Crispy on the edges and impossibly tender in the center, these festive sugar cookies look exactly like tiny wrapped presents. A rich blend of butter, vanilla, and a hint of almond extract gives the dough a classic bakery flavor. After a quick chill, it rolls out beautifully for slicing into neat squares. Once baked, they're ready for your favorite icing, candies, and edible glitter. They're a charming addition to any winter gathering or holiday cookie tin.
Prep
2 hr 45 min
Cook
55 min
Total
3 hr 45 min
Servings
36
Course
Dessert
Ingredients
1 1 ⁄ 2 cups powdered sugar
1 cup butter or margarine, softened
1 teaspoon vanilla
1 ⁄ 2 teaspoon almond extract
1 egg
2 1 ⁄ 2 cups all-purpose flour
1 teaspoon baking soda
1 teaspoon cream of tartar
Instructions
1Combine the powdered sugar, softened butter, vanilla, almond extract, and egg in a large bowl, mixing until smooth. Stir in the all-purpose flour, baking soda, and cream of tartar until a soft dough forms. Cover the bowl and refrigerate for about 2 hours until the dough is firm enough to handle. Chilling prevents the cookies from spreading in the oven.

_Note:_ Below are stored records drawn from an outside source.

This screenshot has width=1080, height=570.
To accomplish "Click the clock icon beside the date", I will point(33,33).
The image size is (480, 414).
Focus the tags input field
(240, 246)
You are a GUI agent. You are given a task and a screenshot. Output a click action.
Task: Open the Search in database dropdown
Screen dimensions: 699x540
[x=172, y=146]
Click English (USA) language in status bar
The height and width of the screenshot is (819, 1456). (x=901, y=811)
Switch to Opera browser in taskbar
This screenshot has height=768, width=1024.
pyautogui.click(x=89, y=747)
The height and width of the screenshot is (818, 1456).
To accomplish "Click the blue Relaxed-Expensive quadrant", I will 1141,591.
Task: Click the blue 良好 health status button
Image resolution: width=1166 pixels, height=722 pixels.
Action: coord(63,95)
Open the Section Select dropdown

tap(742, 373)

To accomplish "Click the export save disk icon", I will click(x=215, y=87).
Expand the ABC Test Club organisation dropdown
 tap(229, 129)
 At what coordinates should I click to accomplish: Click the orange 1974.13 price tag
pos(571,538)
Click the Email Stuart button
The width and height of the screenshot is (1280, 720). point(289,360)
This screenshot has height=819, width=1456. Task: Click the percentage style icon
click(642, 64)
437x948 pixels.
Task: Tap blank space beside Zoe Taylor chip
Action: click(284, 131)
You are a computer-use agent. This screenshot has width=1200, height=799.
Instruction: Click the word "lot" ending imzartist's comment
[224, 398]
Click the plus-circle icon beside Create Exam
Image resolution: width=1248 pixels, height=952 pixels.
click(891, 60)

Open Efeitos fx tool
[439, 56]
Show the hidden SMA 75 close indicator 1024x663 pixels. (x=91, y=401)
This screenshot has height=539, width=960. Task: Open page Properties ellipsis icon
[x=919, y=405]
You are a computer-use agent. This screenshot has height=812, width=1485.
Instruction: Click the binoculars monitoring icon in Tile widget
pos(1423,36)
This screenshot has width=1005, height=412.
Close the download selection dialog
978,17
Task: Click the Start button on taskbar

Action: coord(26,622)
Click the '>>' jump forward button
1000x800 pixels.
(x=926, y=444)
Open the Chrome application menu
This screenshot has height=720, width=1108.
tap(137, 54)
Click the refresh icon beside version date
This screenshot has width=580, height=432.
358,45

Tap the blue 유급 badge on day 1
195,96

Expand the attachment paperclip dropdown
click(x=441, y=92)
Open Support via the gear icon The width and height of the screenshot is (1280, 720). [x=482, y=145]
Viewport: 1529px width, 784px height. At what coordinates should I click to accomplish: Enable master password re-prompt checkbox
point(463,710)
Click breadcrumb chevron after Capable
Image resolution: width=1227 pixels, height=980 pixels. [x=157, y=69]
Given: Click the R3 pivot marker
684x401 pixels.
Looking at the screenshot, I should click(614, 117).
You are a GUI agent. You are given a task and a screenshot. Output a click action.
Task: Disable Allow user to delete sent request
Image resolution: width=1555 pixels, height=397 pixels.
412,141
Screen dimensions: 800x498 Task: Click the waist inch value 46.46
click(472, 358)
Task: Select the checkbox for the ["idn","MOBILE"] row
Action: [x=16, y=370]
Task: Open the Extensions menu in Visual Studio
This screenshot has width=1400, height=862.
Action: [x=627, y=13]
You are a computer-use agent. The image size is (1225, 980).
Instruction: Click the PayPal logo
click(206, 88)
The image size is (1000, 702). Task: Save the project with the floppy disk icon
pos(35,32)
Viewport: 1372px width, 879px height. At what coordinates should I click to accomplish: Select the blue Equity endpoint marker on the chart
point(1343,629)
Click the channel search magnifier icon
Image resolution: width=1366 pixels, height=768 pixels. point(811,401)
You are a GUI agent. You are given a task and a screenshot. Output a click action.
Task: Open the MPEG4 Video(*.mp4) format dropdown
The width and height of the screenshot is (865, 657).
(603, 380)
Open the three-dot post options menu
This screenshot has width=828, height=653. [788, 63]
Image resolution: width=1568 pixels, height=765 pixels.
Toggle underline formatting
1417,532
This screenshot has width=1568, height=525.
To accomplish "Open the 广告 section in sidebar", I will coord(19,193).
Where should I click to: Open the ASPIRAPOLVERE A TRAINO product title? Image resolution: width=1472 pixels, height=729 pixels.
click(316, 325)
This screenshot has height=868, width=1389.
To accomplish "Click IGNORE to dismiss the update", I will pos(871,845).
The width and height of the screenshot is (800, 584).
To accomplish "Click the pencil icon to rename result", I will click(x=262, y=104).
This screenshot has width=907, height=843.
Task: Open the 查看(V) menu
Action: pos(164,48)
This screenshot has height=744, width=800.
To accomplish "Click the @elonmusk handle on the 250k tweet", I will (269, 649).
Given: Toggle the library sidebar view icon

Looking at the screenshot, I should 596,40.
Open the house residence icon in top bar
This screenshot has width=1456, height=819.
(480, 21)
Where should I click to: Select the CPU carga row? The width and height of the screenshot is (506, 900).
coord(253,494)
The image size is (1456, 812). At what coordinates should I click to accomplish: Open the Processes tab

2Preheat the oven to 375°F. Lightly grease a baking sheet with cooking spray or shortening, then divide the chilled dough into two equal portions.
3Working with one portion at a time, roll the dough out on a lightly floured surface to a 1/4-inch thickness. Cut the dough into 2-inch squares and arrange them on the prepared baking sheet.
4Bake for 7 to 8 minutes, just until the edges turn a light golden brown. Transfer the baked squares to a wire rack and let them cool completely for about 30 minutes. Don't decorate them while warm, or the icing will melt.
5Decorate the top of each cooled square with icing to resemble ribbons and bows. Finish the cookie packages with small candies and a dusting of edible glitter.
Notes
Make ahead: Prep the dough up to 2 days in advance. Keep it tightly wrapped in the fridge until you're ready to roll and bake.
Storage: Store decorated cookies in an airtight container at room temperature for up to 5 days. Place parchment paper between layers to protect the icing.
Decorating tip: Use a thick royal icing or store-bought decorating icing in tubes for the cleanest ribbon lines.